[swift-evolution] Remove (!) logical negation operator
jeremy.j.pereira at googlemail.com
Wed Dec 16 07:56:03 CST 2015
> On 15 Dec 2015, at 22:17, Bruno Berisso via swift-evolution <swift-evolution at swift.org> wrote:
> Keep in mind that the discussion isn't "!" vs "not" but how to address basically two issues with "!":
> - invisibility in non-trivial expressions
> - collision with the forced unwrapped of optional values
I’ve coded with C and C like languages for more years than I like to admit and this thread is the first time I’ve ever heard that there is a problem with the visibility of the ! operator.
I also am quite surprised that the overloading of the meaning of symbols is a serious issue. It’s natural for people to distinguish the meaning of things by context. C programmers don’t complain that they are always confusing pointer dereferencing with multiplication do they? No.
I am -1 for replacing a perfectly adequate symbol with a word, because it is much harder to distinguish operators that are words from the identifiers they operate on (for this reason I am against replacing ?: with if then else too).
Having said all that...
> I think that the best option we have until now is "~" used for bitwise "not" operation. This bring the next question: why we need to distinguish between bitwise logical operators and boolean logical ones? Doesn't that should be implicit in the type of the operands?

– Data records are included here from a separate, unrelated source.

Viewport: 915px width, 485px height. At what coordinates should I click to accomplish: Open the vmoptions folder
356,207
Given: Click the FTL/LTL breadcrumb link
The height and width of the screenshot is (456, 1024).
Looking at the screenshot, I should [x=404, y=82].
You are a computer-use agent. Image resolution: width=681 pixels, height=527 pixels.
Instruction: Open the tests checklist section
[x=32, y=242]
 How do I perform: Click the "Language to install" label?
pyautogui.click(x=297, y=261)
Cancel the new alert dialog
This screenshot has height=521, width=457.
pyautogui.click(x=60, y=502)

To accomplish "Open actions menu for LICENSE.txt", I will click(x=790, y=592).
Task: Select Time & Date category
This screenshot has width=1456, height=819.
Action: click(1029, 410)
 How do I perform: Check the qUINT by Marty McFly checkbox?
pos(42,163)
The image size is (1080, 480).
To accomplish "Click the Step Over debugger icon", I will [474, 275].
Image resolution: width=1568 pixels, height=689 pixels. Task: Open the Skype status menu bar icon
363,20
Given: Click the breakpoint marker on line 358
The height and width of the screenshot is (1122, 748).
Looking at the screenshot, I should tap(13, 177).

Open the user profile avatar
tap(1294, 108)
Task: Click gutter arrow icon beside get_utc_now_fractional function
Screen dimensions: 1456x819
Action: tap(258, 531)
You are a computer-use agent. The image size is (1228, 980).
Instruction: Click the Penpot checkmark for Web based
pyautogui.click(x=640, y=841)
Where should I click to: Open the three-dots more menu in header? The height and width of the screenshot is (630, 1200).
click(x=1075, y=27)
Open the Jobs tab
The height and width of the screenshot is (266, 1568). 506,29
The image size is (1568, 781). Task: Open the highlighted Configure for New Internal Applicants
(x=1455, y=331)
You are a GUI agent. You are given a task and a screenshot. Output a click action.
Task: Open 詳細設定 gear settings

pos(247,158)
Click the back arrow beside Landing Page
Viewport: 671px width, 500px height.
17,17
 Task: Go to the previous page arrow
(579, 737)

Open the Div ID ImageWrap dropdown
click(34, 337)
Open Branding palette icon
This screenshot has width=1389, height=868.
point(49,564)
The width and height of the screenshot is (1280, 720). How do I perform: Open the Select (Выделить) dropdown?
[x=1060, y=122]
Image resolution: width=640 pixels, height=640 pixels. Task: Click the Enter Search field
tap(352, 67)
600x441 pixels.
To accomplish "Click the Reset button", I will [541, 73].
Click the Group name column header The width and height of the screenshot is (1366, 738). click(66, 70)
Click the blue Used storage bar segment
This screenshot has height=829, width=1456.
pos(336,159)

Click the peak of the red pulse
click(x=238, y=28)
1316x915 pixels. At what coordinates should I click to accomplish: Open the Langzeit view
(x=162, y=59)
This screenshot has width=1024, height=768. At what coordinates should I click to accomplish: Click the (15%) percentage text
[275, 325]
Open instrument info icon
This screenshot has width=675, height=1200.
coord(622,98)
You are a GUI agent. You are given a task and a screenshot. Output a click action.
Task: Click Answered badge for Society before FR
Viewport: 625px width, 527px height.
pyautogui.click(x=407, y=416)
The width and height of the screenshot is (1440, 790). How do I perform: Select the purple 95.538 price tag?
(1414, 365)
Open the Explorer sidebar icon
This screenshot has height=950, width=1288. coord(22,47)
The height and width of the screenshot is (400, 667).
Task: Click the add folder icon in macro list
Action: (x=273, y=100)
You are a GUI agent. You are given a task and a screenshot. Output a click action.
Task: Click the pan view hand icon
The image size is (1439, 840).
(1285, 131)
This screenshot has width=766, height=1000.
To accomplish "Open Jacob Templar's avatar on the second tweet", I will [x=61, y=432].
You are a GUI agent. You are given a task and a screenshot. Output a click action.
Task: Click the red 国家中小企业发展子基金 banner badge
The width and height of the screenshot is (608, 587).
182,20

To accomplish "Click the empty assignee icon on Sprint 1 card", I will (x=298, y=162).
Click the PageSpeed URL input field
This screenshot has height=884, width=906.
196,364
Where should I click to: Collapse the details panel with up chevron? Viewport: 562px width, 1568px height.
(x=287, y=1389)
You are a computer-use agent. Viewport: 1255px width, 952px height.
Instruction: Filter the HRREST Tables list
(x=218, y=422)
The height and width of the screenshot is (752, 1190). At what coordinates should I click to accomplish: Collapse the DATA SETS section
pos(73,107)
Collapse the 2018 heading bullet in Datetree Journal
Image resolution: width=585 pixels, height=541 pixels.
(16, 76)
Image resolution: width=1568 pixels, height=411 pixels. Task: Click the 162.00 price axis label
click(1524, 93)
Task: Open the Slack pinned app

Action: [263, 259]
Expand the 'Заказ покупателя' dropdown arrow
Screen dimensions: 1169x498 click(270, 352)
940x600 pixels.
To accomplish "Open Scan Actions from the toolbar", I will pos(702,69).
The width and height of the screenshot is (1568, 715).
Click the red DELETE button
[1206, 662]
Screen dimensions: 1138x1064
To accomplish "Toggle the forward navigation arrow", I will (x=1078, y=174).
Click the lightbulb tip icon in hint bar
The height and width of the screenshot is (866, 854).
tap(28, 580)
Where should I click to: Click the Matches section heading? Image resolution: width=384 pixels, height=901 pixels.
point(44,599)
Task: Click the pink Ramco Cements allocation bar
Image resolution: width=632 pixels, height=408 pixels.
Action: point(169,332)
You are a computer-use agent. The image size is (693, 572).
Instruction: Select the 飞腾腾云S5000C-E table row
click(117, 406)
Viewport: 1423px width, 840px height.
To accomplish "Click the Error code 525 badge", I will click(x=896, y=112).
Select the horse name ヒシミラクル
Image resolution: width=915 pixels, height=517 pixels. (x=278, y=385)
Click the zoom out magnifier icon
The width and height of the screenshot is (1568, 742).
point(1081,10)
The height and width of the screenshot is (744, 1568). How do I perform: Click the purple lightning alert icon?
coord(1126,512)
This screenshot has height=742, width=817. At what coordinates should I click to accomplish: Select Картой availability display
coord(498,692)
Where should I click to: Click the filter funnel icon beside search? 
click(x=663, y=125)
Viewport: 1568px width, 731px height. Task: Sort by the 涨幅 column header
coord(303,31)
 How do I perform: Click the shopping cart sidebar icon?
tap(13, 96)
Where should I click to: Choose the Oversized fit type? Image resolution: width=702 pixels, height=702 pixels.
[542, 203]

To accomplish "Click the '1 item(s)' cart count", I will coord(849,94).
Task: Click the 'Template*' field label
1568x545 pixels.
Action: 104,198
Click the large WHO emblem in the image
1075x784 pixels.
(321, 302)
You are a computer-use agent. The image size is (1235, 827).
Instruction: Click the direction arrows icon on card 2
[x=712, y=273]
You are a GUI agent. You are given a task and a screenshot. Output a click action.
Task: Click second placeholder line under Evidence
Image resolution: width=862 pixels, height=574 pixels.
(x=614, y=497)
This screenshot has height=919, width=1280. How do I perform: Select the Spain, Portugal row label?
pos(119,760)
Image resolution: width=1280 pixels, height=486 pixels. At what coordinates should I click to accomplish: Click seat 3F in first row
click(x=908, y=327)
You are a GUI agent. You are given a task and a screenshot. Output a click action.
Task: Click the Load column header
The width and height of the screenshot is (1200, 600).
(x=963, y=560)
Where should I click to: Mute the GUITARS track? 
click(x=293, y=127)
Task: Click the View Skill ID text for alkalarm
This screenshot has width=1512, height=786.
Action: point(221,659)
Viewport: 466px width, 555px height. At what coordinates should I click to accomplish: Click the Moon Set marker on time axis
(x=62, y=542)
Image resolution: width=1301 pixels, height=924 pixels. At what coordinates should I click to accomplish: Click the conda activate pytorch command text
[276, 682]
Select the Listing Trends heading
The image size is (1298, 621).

I think this is a fantastic idea. Given that there is a first class boolean type in Swift and we no longer have to pretend that ints are bools, there is no reason not to use ~ for logical negation of both types. The ! and && and || operators only exist at all because C uses the same type for both bools and small arrays of bits.
> The bitwise operators are not defined for Bool types and logical operations are only defined for Booleans. So we could have:
> boolValueX & boolValueY = Boolean "and"
> notBoolX & notBoolY = bitwise "and"
> ~boolValueX = Boolean "not"
> ~notBoolX = bitwise “not"
> I'm thinking out loud here so let me know if this doesn't make sense.
The only problem with this is what it does to existing code. I think you would have to introduce them in parallel with the old p=operators and a deprecation warning.